[Exercise data]:

++++++++++

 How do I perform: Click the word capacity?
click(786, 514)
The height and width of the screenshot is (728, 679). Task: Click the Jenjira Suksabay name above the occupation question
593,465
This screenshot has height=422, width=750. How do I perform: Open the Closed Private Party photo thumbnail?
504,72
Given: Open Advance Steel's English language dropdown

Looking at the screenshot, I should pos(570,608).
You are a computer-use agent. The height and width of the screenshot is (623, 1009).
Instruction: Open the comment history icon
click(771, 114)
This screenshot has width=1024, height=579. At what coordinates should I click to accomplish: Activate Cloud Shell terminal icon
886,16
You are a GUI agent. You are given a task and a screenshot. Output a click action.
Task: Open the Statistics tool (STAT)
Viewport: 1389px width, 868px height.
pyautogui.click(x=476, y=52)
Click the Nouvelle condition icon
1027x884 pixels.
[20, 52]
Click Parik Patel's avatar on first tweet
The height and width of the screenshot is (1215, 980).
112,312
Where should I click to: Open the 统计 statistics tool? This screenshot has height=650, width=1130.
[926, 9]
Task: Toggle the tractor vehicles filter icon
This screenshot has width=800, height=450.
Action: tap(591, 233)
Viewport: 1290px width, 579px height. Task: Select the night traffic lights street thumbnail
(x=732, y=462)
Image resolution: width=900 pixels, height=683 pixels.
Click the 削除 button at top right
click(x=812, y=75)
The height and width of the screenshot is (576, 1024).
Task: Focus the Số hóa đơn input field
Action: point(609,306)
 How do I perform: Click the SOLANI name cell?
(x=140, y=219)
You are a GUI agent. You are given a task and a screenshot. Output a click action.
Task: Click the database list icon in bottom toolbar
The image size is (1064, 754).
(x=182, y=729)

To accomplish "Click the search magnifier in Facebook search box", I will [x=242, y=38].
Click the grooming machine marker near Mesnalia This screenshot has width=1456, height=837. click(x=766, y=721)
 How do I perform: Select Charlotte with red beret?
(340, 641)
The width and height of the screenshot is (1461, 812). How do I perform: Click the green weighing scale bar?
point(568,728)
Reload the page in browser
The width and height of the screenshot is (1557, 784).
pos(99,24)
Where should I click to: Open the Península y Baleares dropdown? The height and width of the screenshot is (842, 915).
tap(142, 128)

++++++++++

[Directions]: Reproduce every entry above without a single alteration.

[Exercise output]:
 How do I perform: Click the word capacity?
click(786, 514)
The height and width of the screenshot is (728, 679). Task: Click the Jenjira Suksabay name above the occupation question
593,465
This screenshot has height=422, width=750. How do I perform: Open the Closed Private Party photo thumbnail?
504,72
Given: Open Advance Steel's English language dropdown

Looking at the screenshot, I should pos(570,608).
You are a computer-use agent. The height and width of the screenshot is (623, 1009).
Instruction: Open the comment history icon
click(771, 114)
This screenshot has width=1024, height=579. At what coordinates should I click to accomplish: Activate Cloud Shell terminal icon
886,16
You are a GUI agent. You are given a task and a screenshot. Output a click action.
Task: Open the Statistics tool (STAT)
Viewport: 1389px width, 868px height.
pyautogui.click(x=476, y=52)
Click the Nouvelle condition icon
1027x884 pixels.
[20, 52]
Click Parik Patel's avatar on first tweet
The height and width of the screenshot is (1215, 980).
112,312
Where should I click to: Open the 统计 statistics tool? This screenshot has height=650, width=1130.
[926, 9]
Task: Toggle the tractor vehicles filter icon
This screenshot has width=800, height=450.
Action: tap(591, 233)
Viewport: 1290px width, 579px height. Task: Select the night traffic lights street thumbnail
(x=732, y=462)
Image resolution: width=900 pixels, height=683 pixels.
Click the 削除 button at top right
click(x=812, y=75)
The height and width of the screenshot is (576, 1024).
Task: Focus the Số hóa đơn input field
Action: point(609,306)
 How do I perform: Click the SOLANI name cell?
(x=140, y=219)
You are a GUI agent. You are given a task and a screenshot. Output a click action.
Task: Click the database list icon in bottom toolbar
The image size is (1064, 754).
(x=182, y=729)

To accomplish "Click the search magnifier in Facebook search box", I will [x=242, y=38].
Click the grooming machine marker near Mesnalia This screenshot has width=1456, height=837. click(x=766, y=721)
 How do I perform: Select Charlotte with red beret?
(340, 641)
The width and height of the screenshot is (1461, 812). How do I perform: Click the green weighing scale bar?
point(568,728)
Reload the page in browser
The width and height of the screenshot is (1557, 784).
pos(99,24)
Where should I click to: Open the Península y Baleares dropdown? The height and width of the screenshot is (842, 915).
tap(142, 128)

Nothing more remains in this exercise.